The Charles Atlas cut is one of Left Field’s newer fits, basically a variation of the ‘high tapered’ cut that has become popular in the past year or so. This cut keeps a higher rise, a more traditional fitting in the waist, seat & thigh, combined with a rather aggressive taper starting from around the knee and down to the hem; the Charles Atlas is suitable for people with larger or more muscular lower body builds who do not want the traditional wide-leg aesthetics.

In the photos here, as per Left Field’s recommendations, I am wearing the jeans raw at true-to-size. I’m guessing there could be approximately a 3 to 5 % shrink after the first wash, given the denim is sanforized – please see the next section for more details regarding shrink-to-fit.


This 14.5 oz denim is very interesting. It is a sanforised, wide-loom denim with twisted yarns.

I have previously introduced two different Xinjiang cottons on this blog with the Sauce Zhan and Red Cloud reviews in 2016. The main aspects to take note with Xinjiang cotton are the extremely long staple length and its hand-picked nature, resulting in a fabric that has excellent comfort and strength properties.

Looking closely, the warp side is relatively regular, with a moderately deep indigo tone which is not inky dark. Some variegation in texture is seen when looking at the fabric from a longer distance, but this is caused by irregularities on the weft side peeking out, rather than the fabric possessing significant loom chatter. The handfeel of the warp side is textured, yet not overly rough and certainly not hairy – it is pleasing to touch.

The weft side is very curious indeed, almost resembling old-school Wrangler broken twill, yet is much more irregular. A couple of people have compared it to the weft appearance of the denim on Red Cloud’s R400. The hand-feel, in particular, is surprisingly smooth and almost supple, contributing greatly to comfort. Another aspect to the intriguing hand feel here is there seems to be a great deal of ‘body’ to this denim – it feels heavier between my fingers compared with the advertised 14.5 oz weight, and has an almost cushioning effect.

To be honest, not many raw denim jeans are comfortable to wear initially, often because the heavy weight fabrics are not only thick, but often rough, tough, and sometimes even abrasive. This is not a problem with the Xinjiang cotton denim we have here, which almost feels luxurious in comparison with especially shorter staple Texan, Japanese and Australian cottons denims. So, even though this Xinjiang cotton denim has been offered as an introductory alternative to more expensive Japanese and American denims, I do think it offers a few interesting aspects which are not usually found in stock fabrics from, say, Cone or Kaihara mills.

**Stated goal**
From the denim review above, reproduce word for word the passage that begins with the words containing "In the photos" and ends with "and strength properties.".

**Stored data**
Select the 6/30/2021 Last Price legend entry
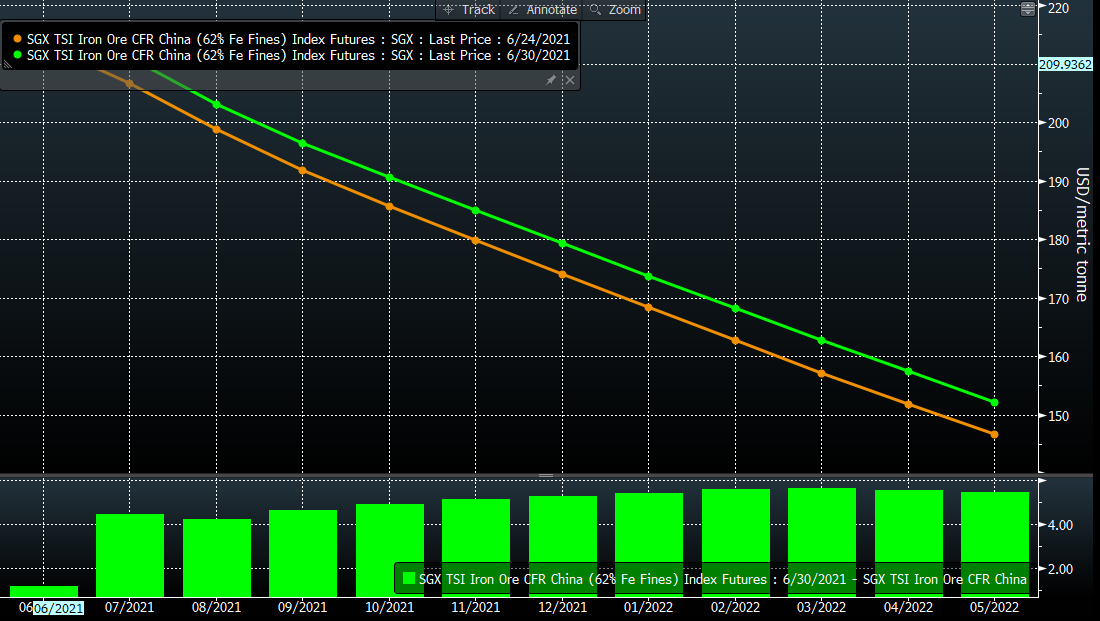coord(298,55)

**Result below**
In the photos here, as per Left Field’s recommendations, I am wearing the jeans raw at true-to-size. I’m guessing there could be approximately a 3 to 5 % shrink after the first wash, given the denim is sanforized – please see the next section for more details regarding shrink-to-fit.


This 14.5 oz denim is very interesting. It is a sanforised, wide-loom denim with twisted yarns.

I have previously introduced two different Xinjiang cottons on this blog with the Sauce Zhan and Red Cloud reviews in 2016. The main aspects to take note with Xinjiang cotton are the extremely long staple length and its hand-picked nature, resulting in a fabric that has excellent comfort and strength properties.